A través de un mensaje publicado en sus redes sociales, el mandatario calificó de \»enferma\» la mente de los funcionarios estadounidenses que consideran a Cuba una amenaza y aseguró que Washington miente \»descaradamente\» para justificar una guerra. Las declaraciones se producen apenas dos días después de que autoridades de EE.UU. formalizaran cargos contra el general Raúl Castro y otros cinco militares por conspiración para asesinar ciudadanos estadounidenses, destrucción de aeronaves y asesinato, crímenes perpetrados en aguas internacionales hace casi tres décadas.
Como parte de esta estrategia de distracción, el régimen de La Habana convocó una concentración en la Tribuna Antiimperialista José Martí, ubicada frente a la sede diplomática de EE.UU. en el Malecón habanero. Desde la madrugada, las autoridades de la isla desplegaron un operativo de movilización forzosa, utilizando ómnibus estatales y transporte militar para asegurar la asistencia de trabajadores y funcionarios. El acto se desarrolló bajo un estricto dispositivo de seguridad policial, evidenciando una vez más el control absoluto de la dictadura sobre el espacio público y la intolerancia a cualquier manifestación ciudadana espontánea.
El contexto de crisis y la retórica oficial
En su alocución, el ejecutivo cubano también rechazó la inclusión de la isla en la lista de países patrocinadores del terrorismo, calificándola de \»retórica vacía\» sin pruebas. Sin embargo, esta narrativa de victimización choca frontalmente con la realidad interna. La convocatoria a este acto ocurre en medio de una severa crisis estructural que atraviesa el país, marcada por apagones prolongados, escasez crítica de combustible y el colapso del transporte público.
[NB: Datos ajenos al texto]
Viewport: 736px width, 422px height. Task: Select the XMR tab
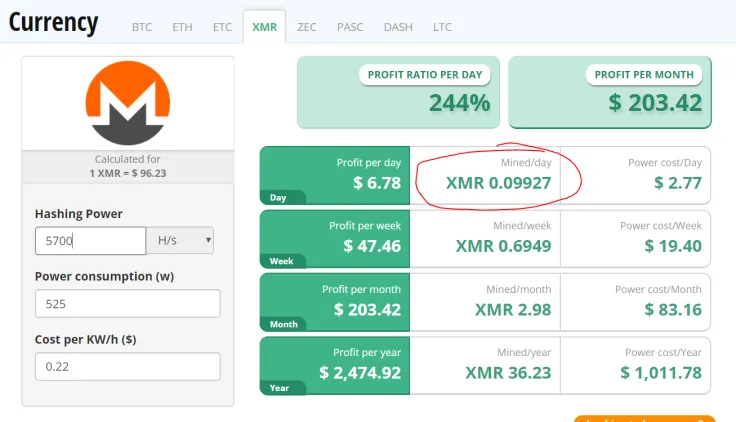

Mientras el gobierno cubano destina recursos logísticos para una demostración de fuerza frente a una embajada, la ciudadanía enfrenta el desabastecimiento y la inflación que han disparado un éxodo migratorio sin precedentes.
Al apelar a una supuesta \»larga tradición de lucha\» de las Fuerzas Armadas y reivindicar el derecho a la \»legítima defensa\», el régimen busca revivir un discurso nacionalista desgastado para cohesionar a una población hastiada de las promesas incumplidas. Esta escalada retórica frente a la comunidad internacional no solo aleja cualquier posibilidad de diálogo diplomático, sino que augura un endurecimiento del aislamiento de la isla. Las consecuencias recaerán directamente sobre el pueblo cubano, atrapado entre la ineficiencia de un sistema totalitario y las fricciones geopolíticas que el poder utiliza como pretexto para justificar el fracaso de su gestión.